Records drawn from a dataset
+-------+
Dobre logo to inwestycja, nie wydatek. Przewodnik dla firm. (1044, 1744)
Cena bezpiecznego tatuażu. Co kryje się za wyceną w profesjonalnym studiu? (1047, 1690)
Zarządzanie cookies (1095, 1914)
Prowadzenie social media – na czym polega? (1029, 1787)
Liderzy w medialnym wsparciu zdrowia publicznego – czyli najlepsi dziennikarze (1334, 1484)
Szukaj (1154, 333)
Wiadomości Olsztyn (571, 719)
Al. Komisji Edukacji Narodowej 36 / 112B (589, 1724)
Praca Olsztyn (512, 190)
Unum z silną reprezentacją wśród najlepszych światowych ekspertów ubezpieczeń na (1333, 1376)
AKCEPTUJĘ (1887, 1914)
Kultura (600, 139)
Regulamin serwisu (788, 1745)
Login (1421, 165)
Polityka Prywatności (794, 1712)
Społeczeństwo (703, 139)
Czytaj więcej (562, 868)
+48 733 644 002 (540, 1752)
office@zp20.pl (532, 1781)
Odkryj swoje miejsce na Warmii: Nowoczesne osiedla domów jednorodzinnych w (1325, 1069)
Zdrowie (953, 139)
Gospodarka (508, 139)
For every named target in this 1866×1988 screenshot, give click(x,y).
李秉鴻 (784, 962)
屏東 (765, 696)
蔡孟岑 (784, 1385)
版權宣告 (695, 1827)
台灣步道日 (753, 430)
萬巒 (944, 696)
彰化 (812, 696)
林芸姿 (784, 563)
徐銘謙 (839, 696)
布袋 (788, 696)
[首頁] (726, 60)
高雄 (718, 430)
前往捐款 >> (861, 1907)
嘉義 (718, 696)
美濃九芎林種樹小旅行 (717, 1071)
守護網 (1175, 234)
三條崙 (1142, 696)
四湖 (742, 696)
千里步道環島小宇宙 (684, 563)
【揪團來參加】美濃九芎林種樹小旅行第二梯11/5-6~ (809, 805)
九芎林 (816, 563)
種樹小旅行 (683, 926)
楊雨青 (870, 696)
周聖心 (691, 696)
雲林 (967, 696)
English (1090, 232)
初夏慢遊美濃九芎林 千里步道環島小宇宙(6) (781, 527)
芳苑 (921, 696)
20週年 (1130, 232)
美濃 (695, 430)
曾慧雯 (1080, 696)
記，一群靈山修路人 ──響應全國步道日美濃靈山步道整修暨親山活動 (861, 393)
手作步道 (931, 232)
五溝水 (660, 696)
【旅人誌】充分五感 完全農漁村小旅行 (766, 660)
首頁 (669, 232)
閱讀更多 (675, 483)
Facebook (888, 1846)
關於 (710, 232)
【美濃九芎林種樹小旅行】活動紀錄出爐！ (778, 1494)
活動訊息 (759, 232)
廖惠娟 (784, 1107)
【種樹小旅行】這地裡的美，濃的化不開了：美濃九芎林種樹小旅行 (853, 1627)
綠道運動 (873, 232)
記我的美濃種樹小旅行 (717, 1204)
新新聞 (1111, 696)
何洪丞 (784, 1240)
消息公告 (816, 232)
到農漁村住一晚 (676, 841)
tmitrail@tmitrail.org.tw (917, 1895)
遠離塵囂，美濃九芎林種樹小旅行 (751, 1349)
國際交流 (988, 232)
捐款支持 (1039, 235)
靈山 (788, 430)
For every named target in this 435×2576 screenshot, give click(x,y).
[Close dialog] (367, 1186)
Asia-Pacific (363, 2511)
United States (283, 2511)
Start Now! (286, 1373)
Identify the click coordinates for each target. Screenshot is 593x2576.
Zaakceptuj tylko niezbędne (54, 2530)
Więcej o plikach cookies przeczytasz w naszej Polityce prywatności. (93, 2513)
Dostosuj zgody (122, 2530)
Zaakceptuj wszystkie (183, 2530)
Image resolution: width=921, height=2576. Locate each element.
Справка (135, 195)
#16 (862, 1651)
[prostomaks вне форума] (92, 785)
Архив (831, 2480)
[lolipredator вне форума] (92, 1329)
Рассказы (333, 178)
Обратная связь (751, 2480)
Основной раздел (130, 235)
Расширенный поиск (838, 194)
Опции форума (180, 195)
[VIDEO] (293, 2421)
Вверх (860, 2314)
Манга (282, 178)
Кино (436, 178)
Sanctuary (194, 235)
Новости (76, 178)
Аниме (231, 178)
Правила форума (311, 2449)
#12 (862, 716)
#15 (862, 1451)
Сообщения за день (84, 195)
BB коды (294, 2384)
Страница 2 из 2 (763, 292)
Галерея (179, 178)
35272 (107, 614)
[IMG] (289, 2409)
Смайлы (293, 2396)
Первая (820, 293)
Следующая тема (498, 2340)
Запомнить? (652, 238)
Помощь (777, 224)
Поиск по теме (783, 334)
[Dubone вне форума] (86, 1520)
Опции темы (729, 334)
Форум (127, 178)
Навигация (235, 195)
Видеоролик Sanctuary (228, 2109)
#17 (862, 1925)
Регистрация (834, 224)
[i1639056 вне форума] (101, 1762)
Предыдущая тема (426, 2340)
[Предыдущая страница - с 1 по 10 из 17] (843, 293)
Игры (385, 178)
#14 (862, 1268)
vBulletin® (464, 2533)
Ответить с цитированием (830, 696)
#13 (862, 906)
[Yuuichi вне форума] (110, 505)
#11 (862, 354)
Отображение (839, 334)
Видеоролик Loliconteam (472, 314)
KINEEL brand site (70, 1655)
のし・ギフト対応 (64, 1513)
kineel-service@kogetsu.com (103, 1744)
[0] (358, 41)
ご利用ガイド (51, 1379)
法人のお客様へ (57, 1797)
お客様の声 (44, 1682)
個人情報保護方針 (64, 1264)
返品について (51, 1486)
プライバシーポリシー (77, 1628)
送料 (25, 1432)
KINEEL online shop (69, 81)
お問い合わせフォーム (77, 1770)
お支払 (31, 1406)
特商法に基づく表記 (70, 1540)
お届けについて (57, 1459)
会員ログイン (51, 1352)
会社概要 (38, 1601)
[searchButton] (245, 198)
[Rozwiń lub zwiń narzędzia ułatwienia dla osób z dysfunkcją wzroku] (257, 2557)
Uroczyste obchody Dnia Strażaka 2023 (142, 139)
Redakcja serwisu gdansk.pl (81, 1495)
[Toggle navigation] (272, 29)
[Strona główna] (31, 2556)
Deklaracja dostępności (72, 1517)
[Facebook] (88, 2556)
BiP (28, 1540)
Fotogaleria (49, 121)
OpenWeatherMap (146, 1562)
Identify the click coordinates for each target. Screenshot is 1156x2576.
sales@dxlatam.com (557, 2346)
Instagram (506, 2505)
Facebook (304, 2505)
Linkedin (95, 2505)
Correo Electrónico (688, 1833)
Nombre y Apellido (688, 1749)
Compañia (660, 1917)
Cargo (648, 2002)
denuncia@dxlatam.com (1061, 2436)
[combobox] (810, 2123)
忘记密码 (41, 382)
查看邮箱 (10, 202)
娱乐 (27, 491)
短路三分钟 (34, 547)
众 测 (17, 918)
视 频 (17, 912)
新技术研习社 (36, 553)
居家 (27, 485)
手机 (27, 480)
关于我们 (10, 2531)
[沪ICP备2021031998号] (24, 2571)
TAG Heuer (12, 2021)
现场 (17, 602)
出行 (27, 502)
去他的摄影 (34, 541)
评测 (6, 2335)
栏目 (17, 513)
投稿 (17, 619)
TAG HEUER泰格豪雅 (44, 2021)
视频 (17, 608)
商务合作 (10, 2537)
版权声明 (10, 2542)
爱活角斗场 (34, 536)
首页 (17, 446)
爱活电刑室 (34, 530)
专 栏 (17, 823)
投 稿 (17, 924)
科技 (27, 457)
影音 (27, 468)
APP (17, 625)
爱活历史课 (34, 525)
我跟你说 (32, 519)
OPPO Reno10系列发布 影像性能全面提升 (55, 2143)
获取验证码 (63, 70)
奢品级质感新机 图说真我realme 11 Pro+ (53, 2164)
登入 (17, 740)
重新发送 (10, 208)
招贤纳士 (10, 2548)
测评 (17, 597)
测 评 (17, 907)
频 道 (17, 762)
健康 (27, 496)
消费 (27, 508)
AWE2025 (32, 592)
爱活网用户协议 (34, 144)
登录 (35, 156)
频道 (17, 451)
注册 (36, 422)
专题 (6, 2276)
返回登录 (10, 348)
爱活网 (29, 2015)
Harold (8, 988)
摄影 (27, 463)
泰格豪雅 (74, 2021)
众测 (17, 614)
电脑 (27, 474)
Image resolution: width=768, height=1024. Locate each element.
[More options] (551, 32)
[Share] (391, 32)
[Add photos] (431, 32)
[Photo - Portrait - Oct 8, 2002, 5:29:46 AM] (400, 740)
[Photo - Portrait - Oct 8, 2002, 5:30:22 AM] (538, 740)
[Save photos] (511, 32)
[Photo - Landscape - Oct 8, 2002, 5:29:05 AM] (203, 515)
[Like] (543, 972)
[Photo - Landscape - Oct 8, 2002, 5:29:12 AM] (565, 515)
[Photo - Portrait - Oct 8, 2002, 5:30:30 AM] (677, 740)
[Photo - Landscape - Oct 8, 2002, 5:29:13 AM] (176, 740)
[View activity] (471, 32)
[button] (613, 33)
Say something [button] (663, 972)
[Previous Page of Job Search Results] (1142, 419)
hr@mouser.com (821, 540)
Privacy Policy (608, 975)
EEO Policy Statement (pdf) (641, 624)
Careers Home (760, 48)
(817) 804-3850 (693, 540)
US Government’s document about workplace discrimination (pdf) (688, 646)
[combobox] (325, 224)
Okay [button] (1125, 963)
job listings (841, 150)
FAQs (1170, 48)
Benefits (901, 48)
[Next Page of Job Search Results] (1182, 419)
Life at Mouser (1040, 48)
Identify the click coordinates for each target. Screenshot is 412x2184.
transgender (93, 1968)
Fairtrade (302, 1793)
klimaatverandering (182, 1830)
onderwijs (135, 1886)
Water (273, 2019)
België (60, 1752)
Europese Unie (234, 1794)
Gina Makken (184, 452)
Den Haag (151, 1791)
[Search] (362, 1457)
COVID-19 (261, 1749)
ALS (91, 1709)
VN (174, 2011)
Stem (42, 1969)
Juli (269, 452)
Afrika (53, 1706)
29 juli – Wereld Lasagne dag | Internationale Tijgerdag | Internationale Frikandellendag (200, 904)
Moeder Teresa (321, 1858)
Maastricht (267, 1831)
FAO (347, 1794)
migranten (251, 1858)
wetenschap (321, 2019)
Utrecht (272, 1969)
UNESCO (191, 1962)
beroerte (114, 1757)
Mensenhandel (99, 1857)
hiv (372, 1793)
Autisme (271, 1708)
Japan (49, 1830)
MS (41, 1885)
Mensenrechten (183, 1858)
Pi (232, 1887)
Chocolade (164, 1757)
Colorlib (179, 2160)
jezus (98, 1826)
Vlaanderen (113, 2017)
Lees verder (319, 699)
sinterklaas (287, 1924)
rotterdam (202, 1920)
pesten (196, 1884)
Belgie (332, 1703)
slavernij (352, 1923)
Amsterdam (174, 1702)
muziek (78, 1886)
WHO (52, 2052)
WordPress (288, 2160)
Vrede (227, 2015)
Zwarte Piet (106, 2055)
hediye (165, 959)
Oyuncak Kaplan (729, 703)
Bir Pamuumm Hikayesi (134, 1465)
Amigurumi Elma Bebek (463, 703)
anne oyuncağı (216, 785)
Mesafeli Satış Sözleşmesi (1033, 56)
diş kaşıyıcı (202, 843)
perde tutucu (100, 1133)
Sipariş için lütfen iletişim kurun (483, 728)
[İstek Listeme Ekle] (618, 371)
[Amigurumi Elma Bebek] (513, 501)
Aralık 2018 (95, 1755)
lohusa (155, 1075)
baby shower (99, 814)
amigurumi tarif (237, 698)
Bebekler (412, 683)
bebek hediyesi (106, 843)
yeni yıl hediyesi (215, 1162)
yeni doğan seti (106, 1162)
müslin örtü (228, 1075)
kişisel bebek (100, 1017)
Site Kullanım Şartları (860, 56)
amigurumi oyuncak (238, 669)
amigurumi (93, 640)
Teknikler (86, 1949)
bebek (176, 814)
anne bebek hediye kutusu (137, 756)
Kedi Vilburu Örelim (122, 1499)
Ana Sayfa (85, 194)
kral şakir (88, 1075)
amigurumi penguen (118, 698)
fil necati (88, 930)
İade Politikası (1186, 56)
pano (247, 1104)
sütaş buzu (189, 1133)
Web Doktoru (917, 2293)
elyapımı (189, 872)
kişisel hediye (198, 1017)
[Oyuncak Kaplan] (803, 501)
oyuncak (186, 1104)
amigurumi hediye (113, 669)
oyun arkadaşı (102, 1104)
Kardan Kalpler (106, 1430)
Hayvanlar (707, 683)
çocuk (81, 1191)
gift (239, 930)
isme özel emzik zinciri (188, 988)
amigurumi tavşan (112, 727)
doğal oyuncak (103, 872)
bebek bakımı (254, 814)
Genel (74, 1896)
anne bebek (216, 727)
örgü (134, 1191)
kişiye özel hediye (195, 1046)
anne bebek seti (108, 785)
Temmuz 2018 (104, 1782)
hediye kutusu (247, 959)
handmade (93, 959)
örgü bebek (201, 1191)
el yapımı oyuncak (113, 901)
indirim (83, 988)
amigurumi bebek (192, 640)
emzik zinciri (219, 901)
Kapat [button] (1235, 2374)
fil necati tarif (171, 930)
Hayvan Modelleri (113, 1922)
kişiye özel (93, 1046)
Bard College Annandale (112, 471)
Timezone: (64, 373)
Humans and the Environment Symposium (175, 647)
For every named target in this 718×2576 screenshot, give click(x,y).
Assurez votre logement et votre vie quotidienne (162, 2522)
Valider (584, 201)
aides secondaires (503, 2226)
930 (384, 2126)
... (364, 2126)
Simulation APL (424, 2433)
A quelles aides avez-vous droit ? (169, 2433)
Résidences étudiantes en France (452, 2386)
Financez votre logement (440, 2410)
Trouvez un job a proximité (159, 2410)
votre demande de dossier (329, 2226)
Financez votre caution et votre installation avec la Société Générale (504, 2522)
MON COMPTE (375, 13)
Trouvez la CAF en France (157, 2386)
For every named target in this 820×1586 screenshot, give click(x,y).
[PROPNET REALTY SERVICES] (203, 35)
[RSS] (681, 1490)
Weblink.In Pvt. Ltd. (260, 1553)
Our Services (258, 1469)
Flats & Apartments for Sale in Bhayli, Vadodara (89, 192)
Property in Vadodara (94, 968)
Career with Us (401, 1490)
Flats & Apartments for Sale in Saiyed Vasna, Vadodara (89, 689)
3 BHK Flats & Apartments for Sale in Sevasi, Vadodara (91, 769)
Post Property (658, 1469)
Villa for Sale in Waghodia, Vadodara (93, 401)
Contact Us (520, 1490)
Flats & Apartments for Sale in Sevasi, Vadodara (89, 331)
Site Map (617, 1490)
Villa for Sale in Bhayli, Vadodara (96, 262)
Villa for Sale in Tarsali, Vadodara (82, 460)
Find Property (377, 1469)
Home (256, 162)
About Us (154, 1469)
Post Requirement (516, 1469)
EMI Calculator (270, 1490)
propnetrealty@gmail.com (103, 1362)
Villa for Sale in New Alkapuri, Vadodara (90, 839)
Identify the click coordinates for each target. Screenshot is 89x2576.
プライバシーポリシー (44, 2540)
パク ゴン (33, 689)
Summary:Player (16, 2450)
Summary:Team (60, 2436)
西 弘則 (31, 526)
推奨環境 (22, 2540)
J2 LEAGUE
+-------+
Quote exactly the stretch of lines above that starts at the first one and ends at the line with "Start Now! (286, 1373)", and nothing beyond it.

Result of the exercise:
Dobre logo to inwestycja, nie wydatek. Przewodnik dla firm. (1044, 1744)
Cena bezpiecznego tatuażu. Co kryje się za wyceną w profesjonalnym studiu? (1047, 1690)
Zarządzanie cookies (1095, 1914)
Prowadzenie social media – na czym polega? (1029, 1787)
Liderzy w medialnym wsparciu zdrowia publicznego – czyli najlepsi dziennikarze (1334, 1484)
Szukaj (1154, 333)
Wiadomości Olsztyn (571, 719)
Al. Komisji Edukacji Narodowej 36 / 112B (589, 1724)
Praca Olsztyn (512, 190)
Unum z silną reprezentacją wśród najlepszych światowych ekspertów ubezpieczeń na (1333, 1376)
AKCEPTUJĘ (1887, 1914)
Kultura (600, 139)
Regulamin serwisu (788, 1745)
Login (1421, 165)
Polityka Prywatności (794, 1712)
Społeczeństwo (703, 139)
Czytaj więcej (562, 868)
+48 733 644 002 (540, 1752)
office@zp20.pl (532, 1781)
Odkryj swoje miejsce na Warmii: Nowoczesne osiedla domów jednorodzinnych w (1325, 1069)
Zdrowie (953, 139)
Gospodarka (508, 139)
For every named target in this 1866×1988 screenshot, give click(x,y).
李秉鴻 (784, 962)
屏東 (765, 696)
蔡孟岑 (784, 1385)
版權宣告 (695, 1827)
台灣步道日 (753, 430)
萬巒 (944, 696)
彰化 (812, 696)
林芸姿 (784, 563)
徐銘謙 (839, 696)
布袋 (788, 696)
[首頁] (726, 60)
高雄 (718, 430)
前往捐款 >> (861, 1907)
嘉義 (718, 696)
美濃九芎林種樹小旅行 (717, 1071)
守護網 (1175, 234)
三條崙 (1142, 696)
四湖 (742, 696)
千里步道環島小宇宙 (684, 563)
【揪團來參加】美濃九芎林種樹小旅行第二梯11/5-6~ (809, 805)
九芎林 (816, 563)
種樹小旅行 (683, 926)
楊雨青 (870, 696)
周聖心 (691, 696)
雲林 (967, 696)
English (1090, 232)
初夏慢遊美濃九芎林 千里步道環島小宇宙(6) (781, 527)
芳苑 (921, 696)
20週年 (1130, 232)
美濃 (695, 430)
曾慧雯 (1080, 696)
記，一群靈山修路人 ──響應全國步道日美濃靈山步道整修暨親山活動 (861, 393)
手作步道 (931, 232)
五溝水 (660, 696)
【旅人誌】充分五感 完全農漁村小旅行 (766, 660)
首頁 (669, 232)
閱讀更多 (675, 483)
Facebook (888, 1846)
關於 (710, 232)
【美濃九芎林種樹小旅行】活動紀錄出爐！ (778, 1494)
活動訊息 (759, 232)
廖惠娟 (784, 1107)
【種樹小旅行】這地裡的美，濃的化不開了：美濃九芎林種樹小旅行 (853, 1627)
綠道運動 (873, 232)
記我的美濃種樹小旅行 (717, 1204)
新新聞 (1111, 696)
何洪丞 (784, 1240)
消息公告 (816, 232)
到農漁村住一晚 (676, 841)
tmitrail@tmitrail.org.tw (917, 1895)
遠離塵囂，美濃九芎林種樹小旅行 (751, 1349)
國際交流 (988, 232)
捐款支持 (1039, 235)
靈山 (788, 430)
For every named target in this 435×2576 screenshot, give click(x,y).
[Close dialog] (367, 1186)
Asia-Pacific (363, 2511)
United States (283, 2511)
Start Now! (286, 1373)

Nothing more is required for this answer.